Cadáveres

Ariel Bermani

 

 

 

 

Esa noche.

Lo primero que se ve, a la distancia, es la mancha de sangre en la camisa celeste. El resto del cuerpo apenas puede adivinarse. La sangre forma una amplia figura espesa que gotea.

El cuerpo de la mujer está doblado en dos, de cara al cielo, con los ojos abiertos y los puños apretados.

Algunas personas están mirando desde muy cerca. Un viejo que tiene un cigarrillo en los labios apoya la espalda en la pared.

Cuando llegan los patrulleros el lugar se puebla de luces y de voces. Alguien cubre el cadáver con una sábana marrón, alguien habla por un teléfono celular. Los policías empujan a los curiosos hacia el medio de la calle.

Media hora después el sitio queda otra vez vacío.

Donde había estado el cuerpo de la mujer sólo permanecen un perro escuálido, hambriento y un poco de sangre seca.

 

 

 

Más tarde.

Alejo enciende un nuevo cigarrillo y lo fuma mientras camina. En la plaza de Once se mete en uno de los bares de la estación, cerca de la ventana. Cuando termina con la primera ginebra pide la segunda y enseguida la tercera.

Después paga y se va.

Cuando llega a su casa deja el revólver sobre la mesa y se desnuda. Se mira las ojeras en el espejo del baño. Se mira la barba de días, el cuerpo huesudo y sin grasa, los brazos delgados, los dedos con olor a nicotina y con restos de sangre.

Al rato empiezan los ruidos en el edificio: despertadores, radios, discusiones en voz baja. Es martes, es una calurosa mañana de otoño.

 

 

 

Un día después.

Se sirve medio vaso de ginebra y le agrega dos cubitos. El tipo que está con él también tiene un vaso con ginebra.

La única luz de la habitación la proporciona una lamparita de 60 watts que cuelga desde la mitad del techo. Hay un sillón de tapizado roto, un televisor blanco y negro, una mesa, dos sillas, un radiograbador, un teléfono. Enrique está sentado en el sillón y Alejo en una de las sillas. Arrojan la ceniza en una lata de arvejas vacía.

Cuando suena el teléfono, Alejo, sin apuro, se estira y levanta el tubo. Escucha, responde con monosílabos. La charla dura apenas unos segundos. Cuando corta sale de la habitación y regresa con tres cassettes. Pone uno en el radiograbador: Stravinsky, Concierto para piano y oboe.

 

 

 

Más tarde.

Está sentado en la cama, tomando mucho café, sin ganas de salir o de mirar televisión o de dormirse.

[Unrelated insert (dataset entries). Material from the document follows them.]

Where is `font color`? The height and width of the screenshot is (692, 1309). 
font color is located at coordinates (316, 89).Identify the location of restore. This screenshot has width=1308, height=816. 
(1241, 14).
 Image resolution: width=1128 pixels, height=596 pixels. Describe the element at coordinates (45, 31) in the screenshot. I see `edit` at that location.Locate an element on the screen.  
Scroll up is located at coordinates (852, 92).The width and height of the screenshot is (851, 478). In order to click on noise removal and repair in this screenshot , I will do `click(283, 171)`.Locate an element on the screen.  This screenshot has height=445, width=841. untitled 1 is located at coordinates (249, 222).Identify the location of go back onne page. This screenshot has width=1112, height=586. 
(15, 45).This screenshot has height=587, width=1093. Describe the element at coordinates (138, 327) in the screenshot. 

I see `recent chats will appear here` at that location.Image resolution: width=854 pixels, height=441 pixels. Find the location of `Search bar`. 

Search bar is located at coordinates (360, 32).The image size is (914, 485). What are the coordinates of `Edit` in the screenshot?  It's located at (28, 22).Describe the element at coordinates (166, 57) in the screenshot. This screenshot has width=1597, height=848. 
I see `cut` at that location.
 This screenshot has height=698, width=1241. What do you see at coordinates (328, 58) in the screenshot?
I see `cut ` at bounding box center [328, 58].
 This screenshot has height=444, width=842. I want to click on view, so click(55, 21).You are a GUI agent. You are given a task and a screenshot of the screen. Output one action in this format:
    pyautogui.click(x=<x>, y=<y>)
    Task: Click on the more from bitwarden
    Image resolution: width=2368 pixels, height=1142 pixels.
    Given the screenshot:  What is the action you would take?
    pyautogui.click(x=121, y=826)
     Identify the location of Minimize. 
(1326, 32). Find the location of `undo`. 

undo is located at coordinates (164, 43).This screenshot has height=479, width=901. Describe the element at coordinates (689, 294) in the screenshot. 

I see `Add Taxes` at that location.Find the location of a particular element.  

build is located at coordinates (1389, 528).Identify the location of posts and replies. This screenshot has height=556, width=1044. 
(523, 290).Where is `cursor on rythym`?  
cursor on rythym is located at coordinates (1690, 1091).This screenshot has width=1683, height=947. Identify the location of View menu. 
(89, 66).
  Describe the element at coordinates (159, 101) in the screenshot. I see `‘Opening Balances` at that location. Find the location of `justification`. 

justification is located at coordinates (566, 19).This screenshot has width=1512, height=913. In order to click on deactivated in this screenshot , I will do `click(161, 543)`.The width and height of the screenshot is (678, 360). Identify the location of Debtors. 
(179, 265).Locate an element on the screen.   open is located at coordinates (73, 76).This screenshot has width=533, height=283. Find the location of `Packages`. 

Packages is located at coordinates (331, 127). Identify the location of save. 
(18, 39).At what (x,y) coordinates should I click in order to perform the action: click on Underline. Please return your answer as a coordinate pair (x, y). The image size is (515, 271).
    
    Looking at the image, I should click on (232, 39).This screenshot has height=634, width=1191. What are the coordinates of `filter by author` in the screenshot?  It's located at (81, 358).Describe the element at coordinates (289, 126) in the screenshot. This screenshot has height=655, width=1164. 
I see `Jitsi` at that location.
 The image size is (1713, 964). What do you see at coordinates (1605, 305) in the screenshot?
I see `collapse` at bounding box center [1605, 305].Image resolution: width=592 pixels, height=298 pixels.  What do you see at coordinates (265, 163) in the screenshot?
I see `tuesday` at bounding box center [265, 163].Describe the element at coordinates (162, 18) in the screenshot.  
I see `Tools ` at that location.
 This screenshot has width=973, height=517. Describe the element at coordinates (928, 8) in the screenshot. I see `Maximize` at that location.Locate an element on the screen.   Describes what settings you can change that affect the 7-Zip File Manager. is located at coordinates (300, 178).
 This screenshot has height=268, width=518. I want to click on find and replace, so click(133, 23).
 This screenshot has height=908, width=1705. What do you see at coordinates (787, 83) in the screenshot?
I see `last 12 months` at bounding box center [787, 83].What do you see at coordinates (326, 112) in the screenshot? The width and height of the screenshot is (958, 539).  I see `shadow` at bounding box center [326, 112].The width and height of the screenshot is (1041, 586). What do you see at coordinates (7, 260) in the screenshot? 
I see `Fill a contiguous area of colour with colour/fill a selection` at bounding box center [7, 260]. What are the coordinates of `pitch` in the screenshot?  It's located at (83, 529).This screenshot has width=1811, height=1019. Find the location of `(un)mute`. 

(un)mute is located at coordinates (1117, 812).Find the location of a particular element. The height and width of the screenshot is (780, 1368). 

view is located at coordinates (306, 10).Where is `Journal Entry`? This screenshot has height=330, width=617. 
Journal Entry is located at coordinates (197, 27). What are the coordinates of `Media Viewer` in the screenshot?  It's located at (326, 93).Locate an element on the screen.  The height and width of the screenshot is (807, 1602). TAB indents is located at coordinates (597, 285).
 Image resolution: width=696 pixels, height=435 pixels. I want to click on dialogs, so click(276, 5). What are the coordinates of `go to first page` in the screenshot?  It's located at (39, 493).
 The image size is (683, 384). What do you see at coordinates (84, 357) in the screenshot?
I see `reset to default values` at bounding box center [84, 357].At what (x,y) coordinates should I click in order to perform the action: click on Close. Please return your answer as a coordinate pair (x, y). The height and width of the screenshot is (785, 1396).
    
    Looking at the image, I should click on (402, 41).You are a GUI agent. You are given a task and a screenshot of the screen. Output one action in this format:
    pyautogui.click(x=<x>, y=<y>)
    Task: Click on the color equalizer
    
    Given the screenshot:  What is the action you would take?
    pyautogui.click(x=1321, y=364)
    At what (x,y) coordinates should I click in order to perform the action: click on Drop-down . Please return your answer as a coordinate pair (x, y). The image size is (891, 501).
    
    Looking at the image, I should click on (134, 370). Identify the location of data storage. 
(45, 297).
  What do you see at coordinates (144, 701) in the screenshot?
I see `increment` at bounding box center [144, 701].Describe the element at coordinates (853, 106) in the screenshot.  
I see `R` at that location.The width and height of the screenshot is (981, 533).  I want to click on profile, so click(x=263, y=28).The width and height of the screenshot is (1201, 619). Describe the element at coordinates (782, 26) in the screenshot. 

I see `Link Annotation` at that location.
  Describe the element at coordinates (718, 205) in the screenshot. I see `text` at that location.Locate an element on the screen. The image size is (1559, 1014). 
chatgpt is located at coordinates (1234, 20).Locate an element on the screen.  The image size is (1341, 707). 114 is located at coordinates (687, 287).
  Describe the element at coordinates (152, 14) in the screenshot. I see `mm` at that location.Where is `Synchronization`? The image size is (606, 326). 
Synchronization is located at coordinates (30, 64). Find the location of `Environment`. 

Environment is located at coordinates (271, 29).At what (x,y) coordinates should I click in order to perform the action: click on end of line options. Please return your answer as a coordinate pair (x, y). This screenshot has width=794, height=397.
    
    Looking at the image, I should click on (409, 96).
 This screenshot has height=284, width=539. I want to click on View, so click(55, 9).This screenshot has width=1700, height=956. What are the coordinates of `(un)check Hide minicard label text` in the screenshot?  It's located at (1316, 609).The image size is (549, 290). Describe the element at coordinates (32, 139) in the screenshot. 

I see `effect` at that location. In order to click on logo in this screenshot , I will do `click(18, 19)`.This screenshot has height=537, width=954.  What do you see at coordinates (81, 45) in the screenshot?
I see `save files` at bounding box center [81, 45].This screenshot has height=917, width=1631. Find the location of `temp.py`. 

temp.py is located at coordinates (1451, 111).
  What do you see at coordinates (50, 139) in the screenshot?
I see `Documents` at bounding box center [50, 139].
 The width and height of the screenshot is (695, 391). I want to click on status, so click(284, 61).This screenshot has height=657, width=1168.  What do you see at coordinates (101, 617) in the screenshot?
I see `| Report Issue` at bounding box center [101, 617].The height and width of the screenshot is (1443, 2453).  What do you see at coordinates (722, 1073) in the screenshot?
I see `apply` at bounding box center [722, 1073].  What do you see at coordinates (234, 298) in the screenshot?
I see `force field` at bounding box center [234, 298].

Sólo se levanta para ir a la cocina a calentar más café.

Se recuesta contra la pared y cierra los ojos para dejar de pensar.

Hace calor.

Pasa la noche sentado, dejándose seducir de a ratos por los ruidos de la calle -coches, voces- y por los ruidos del edificio -canillas que se abren, fragmentos inaudibles de conversaciones-.

A las tres y diez oye el zumbido de un avión perforando el cielo. A las cuatro y catorce, su vecina, una vieja que vive con un perro y que tiene el cuerpo pequeño y encorvado, sube alguna de las persianas del departamento y él imagina el chillido de esa boca llena de dientes de acrílico. Se asombra por el esfuerzo realizado por esa vieja que se despierta a la madrugada para empezar, desde muy temprano, a buscar ocupaciones que la distraigan, a espiar la vida de los otros imaginando adulterios, asesinatos, fiestas. Piensa, entonces, a las cuatro y veinte, en visitar a su vecina y tomar unos mates tibios y lavados con ella. Y contarle historias falsas de su vida y de la vida de las personas de los cinco departamentos del piso, mirar cómo sus ojos brillan de ansiedad. Y en medio de alguna historia inverosímil clavarle una aguja de tejer en el ojo derecho (o en el izquierdo, eso es indiferente) para verla sangrar, para verla morirse en medio de sus propios gritos. Pero prefiere seguir con la espalda apoyada en la pared sin más ocupación que ir a la cocina a calentar el café que le quema las tripas.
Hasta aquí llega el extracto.